L'Assommoir - (1877)
Voici le septième volume de l'immense saga "Les Rougon-Macquart" d'Emile Zola, "L'assommoir" paru en 1877. Ce roman, un des plus célèbres de la série, est d'une noirceur terrible, dés lors qu'il explore la misère, l'alcoolisme dans les plus basses couches de la population. Zola disait de ce roman, qu'il avait "l'odeur du peu-
ple". On lui reprocha d'avoir écrit un livre touchant à la pornographie, dévalorisant le pauvre peuple. Zola
répondit qu'il ne faisait que décrire l'existant, montrant les ravages de l'acool et la descente aux enfers dû à la misère. "L'assommoir" assura tout de même, avec son énorme succès, la fortune de son auteur.
L'héroïne, ou l'anti-héroïne, c'est Gervaise Macquart arrivée de Plassans.
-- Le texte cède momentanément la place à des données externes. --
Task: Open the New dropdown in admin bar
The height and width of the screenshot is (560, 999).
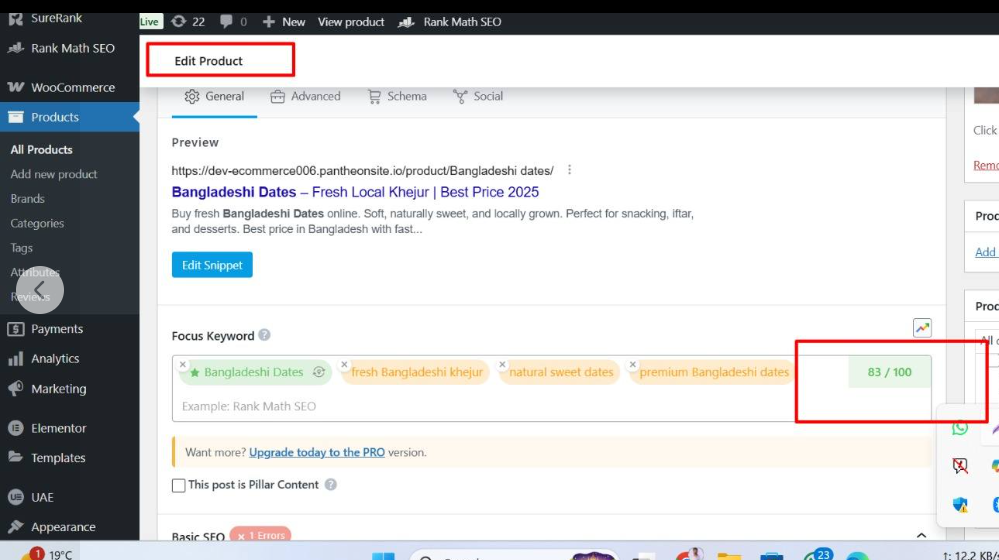Action: (286, 22)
Elle est arrivée à Paris avec
Auguste Lantier et ses deux enfants, Claude et Etienne. Claude sera le peintre de "L'oeuvre"(1886) et
Etienne, l'infortuné mineur de "Germinal"(1885). Elle se retrouvera vite abandonnée par son amant Auguste
qui ne supporte pas leur vie miséreuse où tout est chichement compté. Afin de sortir de sa condition, Gervaise deviendra blanchisseuse puis épousera Coupeau. Ouvrier pas très intéressant il poursuit Gervaise de ses assiduités, elle finira par lui céder plus par dépit et lassitude que réelle envie. De leur union naitre la petite Nana, héroine de "Nana"(1880).
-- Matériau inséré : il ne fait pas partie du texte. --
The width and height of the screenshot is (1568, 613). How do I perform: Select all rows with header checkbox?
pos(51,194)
Grâce à un voisin, Goujet, amoureux en secret de Gervaise, elle pourra acquérir une blanchisserie, lui assurant
par la même des revenus assez confortables permettant entre autres de faire vivre son mari, Coupeau, devenu incapable de travailler après une chute du haut d'un toit. Auguste Lantier revient et renoue avec son ancienne compagne. Coupeau accepte que Lantier vienne vivre sous leur toit. Ce dernier devient ou redevient l'amant de Gervaise. Coupeau, lui, sombre dans l'alcool, suivi bientôt par Gervaise, insupportée par cette vie ratée. De
verre en verre, Gervaise se fait plus faible, néglige ses affaires et sa blanchisserie finit par péricliter. Coupeau
meurt à Saint-Anne, après avoir subi de nombreuses crises de delirium tremens. Gervaise termine dans la rue,
seule et en proie à la misère la plus noire. Elle tentera même de se prostituer, mais on la repoussera, la trouvant trop laide. Elle décédera sous un porche, victime de la faim, oubliée de toutes et de tous.
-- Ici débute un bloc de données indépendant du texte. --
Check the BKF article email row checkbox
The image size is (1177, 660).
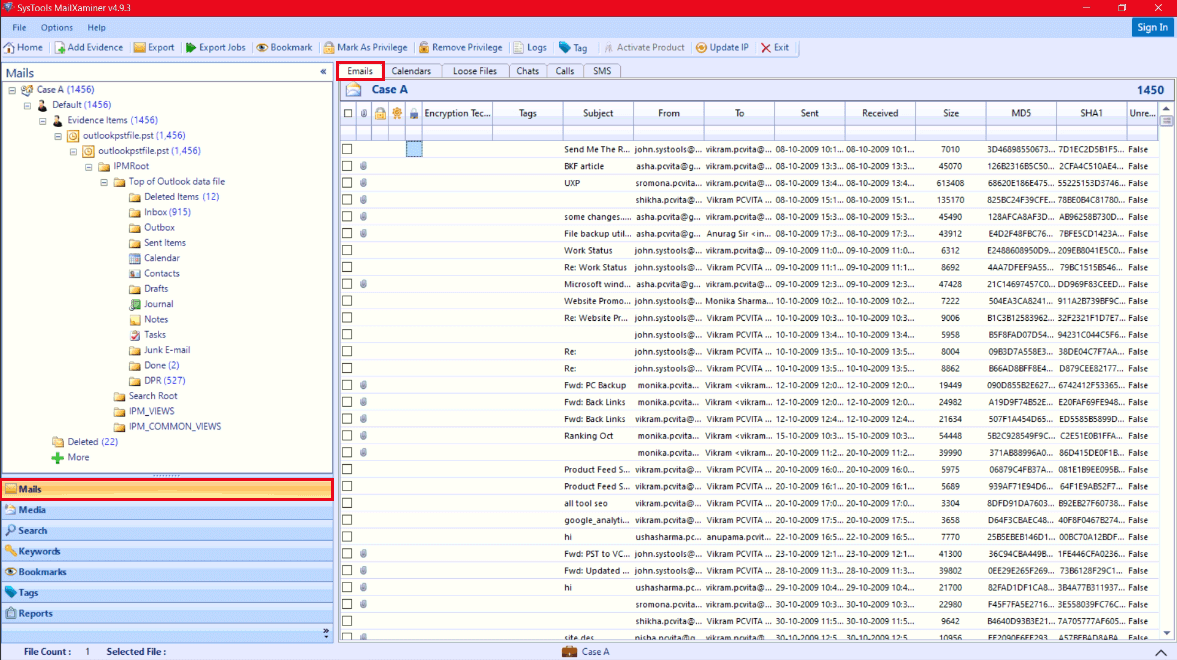tap(347, 165)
Ce roman, excessivement noir (les descriptions des "crises" de delirium de Coupeau racontées par Gervaise
sont d'une horreur absolue) décrit la misère, qu'elle soit affective ou matérielle, les ravages de l'alcoolisme, tare principale de la branche Macquart. Aucun soupçon d'espoir dans ce livre, ne s'attardant que trop peu sur les courts moments de bonheur de Gervaise. "L"assommoir" est en fait le débit de boissons tenu par le père
Colombe. Lieu de toutes les débauches et de tout les vices, Zola insistera particulièrement sur l'alambic, trônant
au milieu du café, objet de culte des poivrots du quartier. Cette machine infernale est décrite comme un monstre, qui peu à peu, pompe le bonheur de Gervaise à petites doses. Roman culte du mouvement naturaliste, une
oeuvre forte incroyablement noire et sans appel.